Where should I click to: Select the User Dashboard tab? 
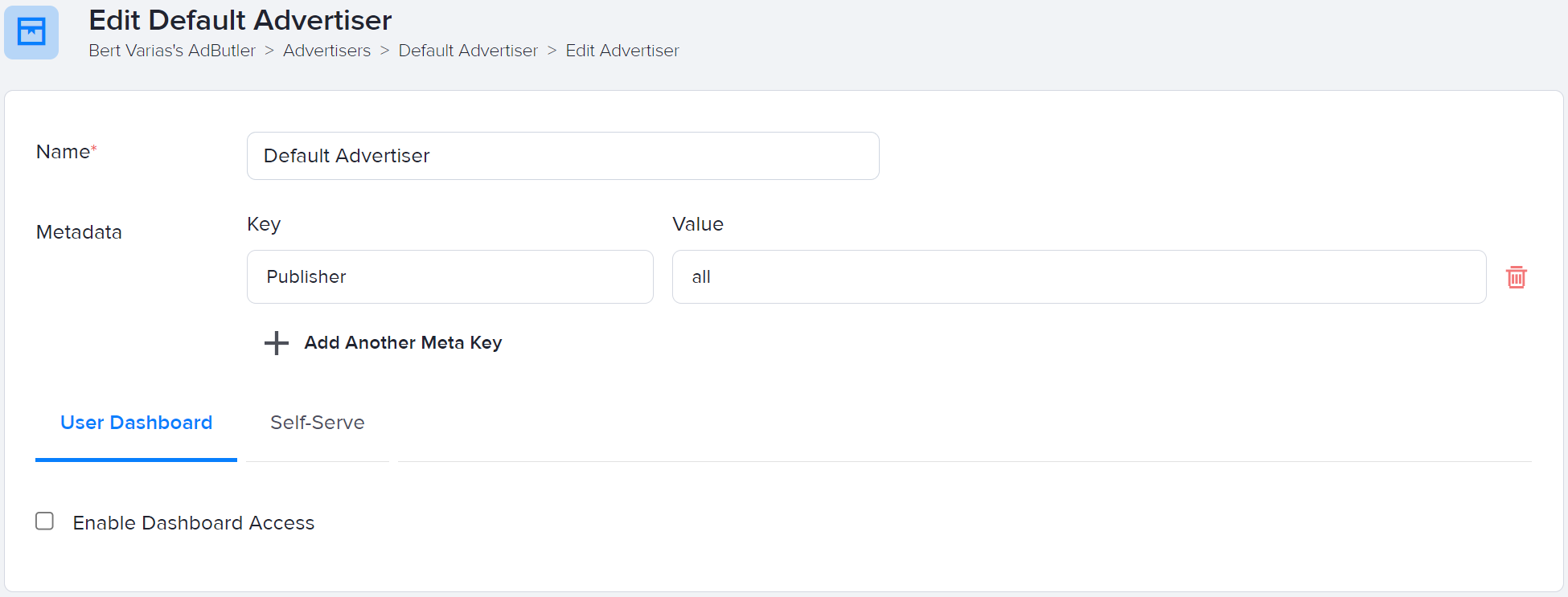click(x=135, y=422)
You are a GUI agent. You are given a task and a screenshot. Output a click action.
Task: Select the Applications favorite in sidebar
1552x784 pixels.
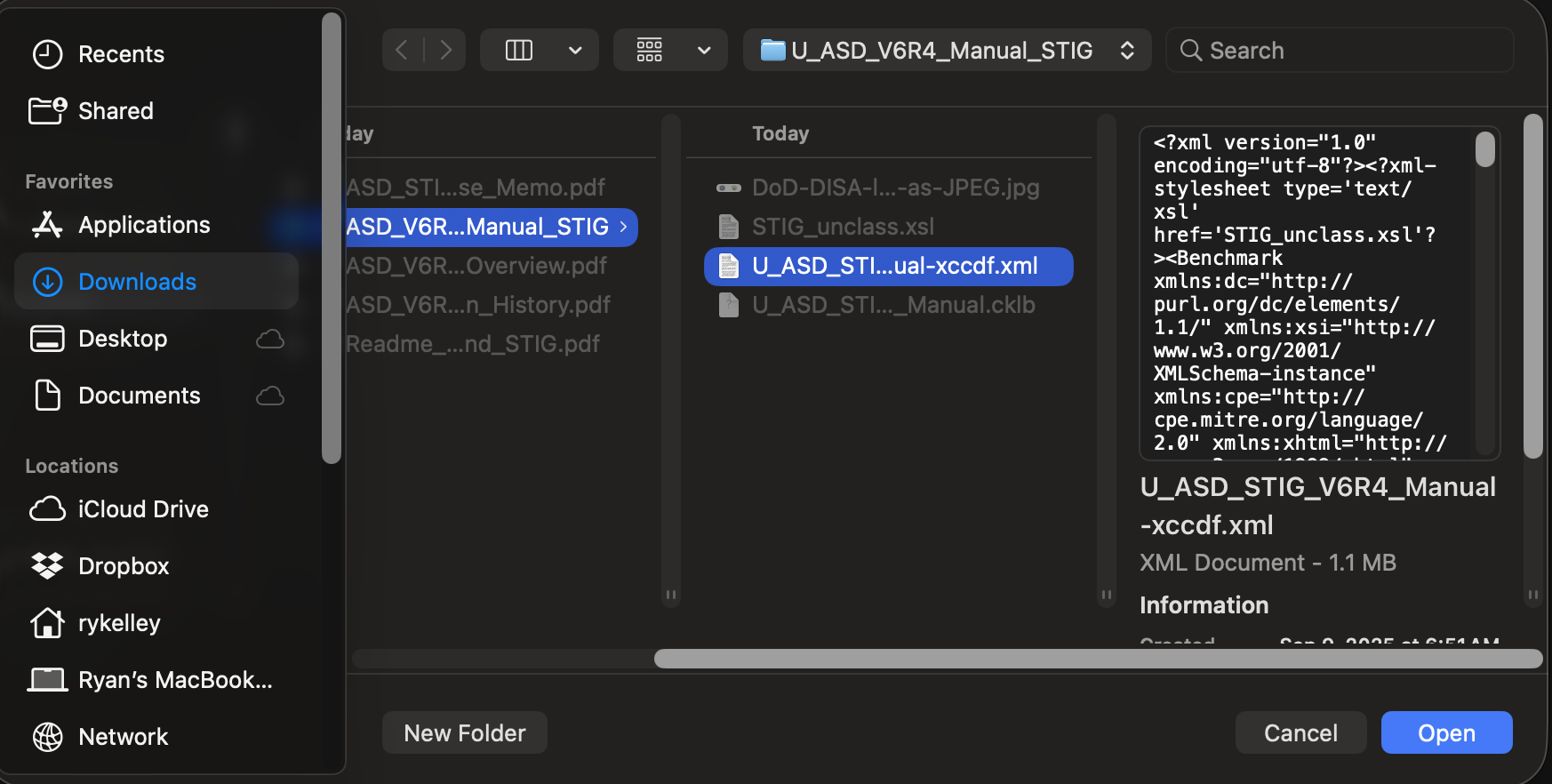tap(144, 224)
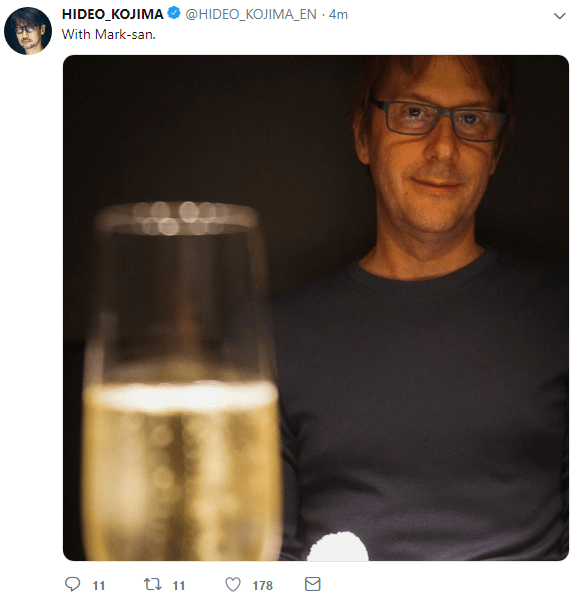Like the tweet with heart icon
This screenshot has width=577, height=598.
[x=233, y=584]
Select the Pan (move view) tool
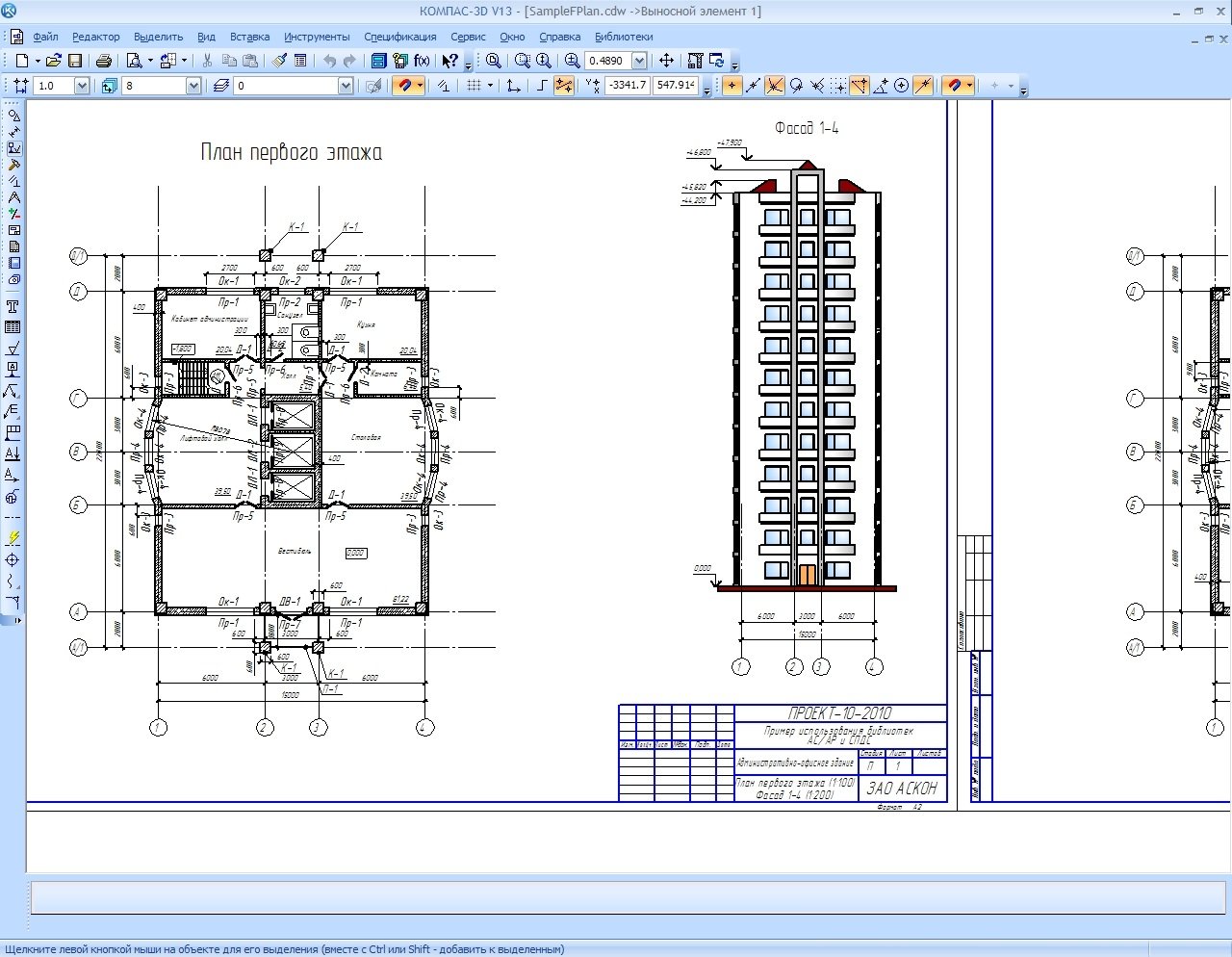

_Your instructions_
Give every line of the listing above again, exactly, with no images.

_Completed exercise_
Where should I click to: Select the User Dashboard tab? 
click(x=135, y=422)
You are a GUI agent. You are given a task and a screenshot. Output a click action.
Task: Select the Applications favorite in sidebar
1552x784 pixels.
tap(144, 224)
Like the tweet with heart icon
This screenshot has width=577, height=598.
[x=233, y=584]
Select the Pan (move view) tool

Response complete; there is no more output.